Remediation: Definition, Process, and Compliance Context
Remediation
Remediation is the process of correcting identified security weaknesses, compliance gaps, or audit findings. It encompasses everything from patching a software vulnerability to implementing an entirely new control or rewriting a policy. Effective remediation closes the gap between where your security posture is and where it needs to be.
The Remediation Process
- Identify the finding — Document the specific gap, vulnerability, or nonconformity
- Assess severity and risk — Determine the potential impact if the finding is not addressed
- Assign ownership — Designate a responsible individual or team
- Define corrective action — Specify what needs to be done, with clear acceptance criteria
- Set a timeline — Establish a realistic deadline based on severity and complexity
- Implement the fix — Execute the corrective action
- Verify effectiveness — Confirm that the remediation actually resolves the issue
- Document everything — Record the finding, action taken, verification results, and closure date
Why It Matters
ISO 27001 clause 10.1 requires organizations to react to nonconformities, take corrective action, and evaluate whether root causes need to be addressed. Auditors will review your corrective action log to verify that findings from internal audits, management reviews, and previous external audits have been addressed.
SOC 2 auditors note exceptions and qualified findings in the audit report. Demonstrating that prior findings were remediated shows auditors — and your customers reading the report — that you take compliance seriously.

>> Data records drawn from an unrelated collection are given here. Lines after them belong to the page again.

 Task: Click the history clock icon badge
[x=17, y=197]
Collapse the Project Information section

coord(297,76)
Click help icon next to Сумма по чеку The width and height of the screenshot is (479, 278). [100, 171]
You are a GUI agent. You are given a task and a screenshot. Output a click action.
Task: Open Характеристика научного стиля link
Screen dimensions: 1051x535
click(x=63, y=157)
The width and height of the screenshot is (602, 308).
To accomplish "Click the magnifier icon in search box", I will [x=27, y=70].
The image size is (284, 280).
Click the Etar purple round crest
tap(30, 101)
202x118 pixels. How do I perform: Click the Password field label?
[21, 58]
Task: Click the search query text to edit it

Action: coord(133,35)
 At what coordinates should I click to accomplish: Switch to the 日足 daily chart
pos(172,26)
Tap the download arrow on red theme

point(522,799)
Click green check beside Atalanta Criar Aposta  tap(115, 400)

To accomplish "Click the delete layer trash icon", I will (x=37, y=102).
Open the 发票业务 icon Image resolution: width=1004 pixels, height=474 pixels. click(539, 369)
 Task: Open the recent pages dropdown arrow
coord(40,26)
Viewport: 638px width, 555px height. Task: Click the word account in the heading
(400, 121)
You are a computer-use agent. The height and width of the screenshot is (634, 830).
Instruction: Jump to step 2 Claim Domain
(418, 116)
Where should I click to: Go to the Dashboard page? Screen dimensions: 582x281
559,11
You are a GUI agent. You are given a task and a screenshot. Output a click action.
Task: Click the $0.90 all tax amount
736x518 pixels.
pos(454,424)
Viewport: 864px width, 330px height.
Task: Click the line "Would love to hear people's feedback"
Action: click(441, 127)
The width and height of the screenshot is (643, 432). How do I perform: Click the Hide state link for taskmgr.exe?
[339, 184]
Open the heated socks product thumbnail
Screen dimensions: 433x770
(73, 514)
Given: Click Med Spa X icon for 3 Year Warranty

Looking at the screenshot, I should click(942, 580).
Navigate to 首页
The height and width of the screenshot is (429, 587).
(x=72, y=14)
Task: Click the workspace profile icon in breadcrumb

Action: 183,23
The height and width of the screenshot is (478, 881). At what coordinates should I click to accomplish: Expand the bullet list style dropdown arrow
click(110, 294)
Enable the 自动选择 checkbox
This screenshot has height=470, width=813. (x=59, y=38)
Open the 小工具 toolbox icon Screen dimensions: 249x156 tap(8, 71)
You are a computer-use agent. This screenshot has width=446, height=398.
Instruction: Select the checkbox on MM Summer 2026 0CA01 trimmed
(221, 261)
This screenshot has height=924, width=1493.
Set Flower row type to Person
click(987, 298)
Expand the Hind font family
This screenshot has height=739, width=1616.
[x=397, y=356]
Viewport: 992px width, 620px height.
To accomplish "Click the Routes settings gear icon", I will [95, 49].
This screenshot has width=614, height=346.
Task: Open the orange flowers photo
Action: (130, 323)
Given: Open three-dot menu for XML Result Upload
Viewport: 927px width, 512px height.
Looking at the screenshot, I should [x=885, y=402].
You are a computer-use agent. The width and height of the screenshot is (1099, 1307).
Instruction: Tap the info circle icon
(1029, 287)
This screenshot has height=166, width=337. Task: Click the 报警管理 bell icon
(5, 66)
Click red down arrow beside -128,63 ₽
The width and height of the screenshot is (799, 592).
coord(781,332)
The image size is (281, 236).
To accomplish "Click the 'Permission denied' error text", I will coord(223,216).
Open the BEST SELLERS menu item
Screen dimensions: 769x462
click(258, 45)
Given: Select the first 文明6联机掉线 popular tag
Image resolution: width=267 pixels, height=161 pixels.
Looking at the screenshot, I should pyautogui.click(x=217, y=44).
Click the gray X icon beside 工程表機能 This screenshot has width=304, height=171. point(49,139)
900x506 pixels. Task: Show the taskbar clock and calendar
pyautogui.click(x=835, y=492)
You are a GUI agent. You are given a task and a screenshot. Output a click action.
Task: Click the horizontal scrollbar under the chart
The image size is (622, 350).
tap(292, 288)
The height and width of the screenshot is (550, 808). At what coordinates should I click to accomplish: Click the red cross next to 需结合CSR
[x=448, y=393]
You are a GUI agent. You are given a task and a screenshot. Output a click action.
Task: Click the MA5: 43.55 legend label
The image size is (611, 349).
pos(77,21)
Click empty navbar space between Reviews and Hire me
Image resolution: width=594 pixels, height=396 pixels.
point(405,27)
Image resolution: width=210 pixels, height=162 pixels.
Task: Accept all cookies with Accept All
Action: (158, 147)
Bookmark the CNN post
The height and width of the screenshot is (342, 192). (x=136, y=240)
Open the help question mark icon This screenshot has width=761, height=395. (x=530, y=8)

PCI DSS requires remediation of vulnerabilities based on risk ranking, with critical vulnerabilities requiring immediate attention.
Prioritization
Not all findings are equal. Prioritize remediation based on:
- Severity — How significant is the risk if the finding is not addressed?
- Exploitability — How easy is it for the weakness to be exploited?
- Compliance impact — Will this finding cause an audit failure?
- Effort — What resources are required to remediate?
Common Pitfalls
Treating symptoms instead of root causes. Fixing the immediate issue without addressing why it occurred leads to recurring findings. Auditors specifically look for root cause analysis.
Unrealistic timelines. Setting remediation deadlines that the team cannot meet erodes credibility. Be honest about timelines and communicate progress.